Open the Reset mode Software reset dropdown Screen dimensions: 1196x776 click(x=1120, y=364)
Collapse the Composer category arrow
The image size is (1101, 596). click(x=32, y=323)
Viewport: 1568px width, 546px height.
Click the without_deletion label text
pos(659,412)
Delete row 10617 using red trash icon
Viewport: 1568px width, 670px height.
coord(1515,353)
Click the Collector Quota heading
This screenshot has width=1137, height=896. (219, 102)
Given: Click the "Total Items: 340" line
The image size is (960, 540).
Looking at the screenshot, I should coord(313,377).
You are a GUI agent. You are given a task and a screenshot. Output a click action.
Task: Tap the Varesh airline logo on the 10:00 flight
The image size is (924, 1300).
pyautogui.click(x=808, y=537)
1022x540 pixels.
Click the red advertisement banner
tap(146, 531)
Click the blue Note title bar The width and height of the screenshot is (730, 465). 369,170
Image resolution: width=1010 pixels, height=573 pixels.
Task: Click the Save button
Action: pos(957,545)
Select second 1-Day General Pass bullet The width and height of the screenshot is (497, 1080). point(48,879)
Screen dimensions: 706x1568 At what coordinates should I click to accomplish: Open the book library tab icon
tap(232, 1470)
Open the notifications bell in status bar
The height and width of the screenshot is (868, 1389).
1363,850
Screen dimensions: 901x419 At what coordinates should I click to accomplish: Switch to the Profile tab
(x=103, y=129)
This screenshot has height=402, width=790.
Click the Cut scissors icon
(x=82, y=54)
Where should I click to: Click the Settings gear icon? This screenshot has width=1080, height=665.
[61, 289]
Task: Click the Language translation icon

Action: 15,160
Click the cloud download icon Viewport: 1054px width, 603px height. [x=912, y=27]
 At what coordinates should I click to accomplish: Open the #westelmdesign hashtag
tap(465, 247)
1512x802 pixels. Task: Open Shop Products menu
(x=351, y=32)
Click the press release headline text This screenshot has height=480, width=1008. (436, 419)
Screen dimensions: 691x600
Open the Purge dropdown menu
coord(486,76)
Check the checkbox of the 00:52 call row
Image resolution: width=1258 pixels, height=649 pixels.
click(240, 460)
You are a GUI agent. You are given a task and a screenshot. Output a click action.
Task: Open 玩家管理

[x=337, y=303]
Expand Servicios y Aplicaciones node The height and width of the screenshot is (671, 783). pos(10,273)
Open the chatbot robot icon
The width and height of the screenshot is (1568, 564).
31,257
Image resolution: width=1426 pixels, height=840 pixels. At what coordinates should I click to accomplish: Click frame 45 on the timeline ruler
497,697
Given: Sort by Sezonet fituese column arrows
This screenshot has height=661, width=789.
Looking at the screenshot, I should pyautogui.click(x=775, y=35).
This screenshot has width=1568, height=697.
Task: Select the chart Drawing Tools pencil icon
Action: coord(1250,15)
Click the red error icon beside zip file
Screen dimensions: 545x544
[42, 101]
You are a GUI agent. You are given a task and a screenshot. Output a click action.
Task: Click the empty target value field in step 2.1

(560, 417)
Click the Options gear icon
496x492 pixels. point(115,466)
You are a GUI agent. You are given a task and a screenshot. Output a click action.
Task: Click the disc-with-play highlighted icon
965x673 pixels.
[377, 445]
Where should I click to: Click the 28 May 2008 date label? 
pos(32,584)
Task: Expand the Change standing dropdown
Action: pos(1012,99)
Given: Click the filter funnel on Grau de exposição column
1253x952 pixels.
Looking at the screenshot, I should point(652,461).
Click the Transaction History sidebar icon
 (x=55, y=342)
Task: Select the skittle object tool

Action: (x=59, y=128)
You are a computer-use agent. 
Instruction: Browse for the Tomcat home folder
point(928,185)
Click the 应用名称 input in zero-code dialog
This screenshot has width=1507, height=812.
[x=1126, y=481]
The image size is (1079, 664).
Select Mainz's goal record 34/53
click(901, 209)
• • •
WORK TASK:
Work out how many lines in this data contain "column". Only that number should be given.

WRITTEN ANSWER:
2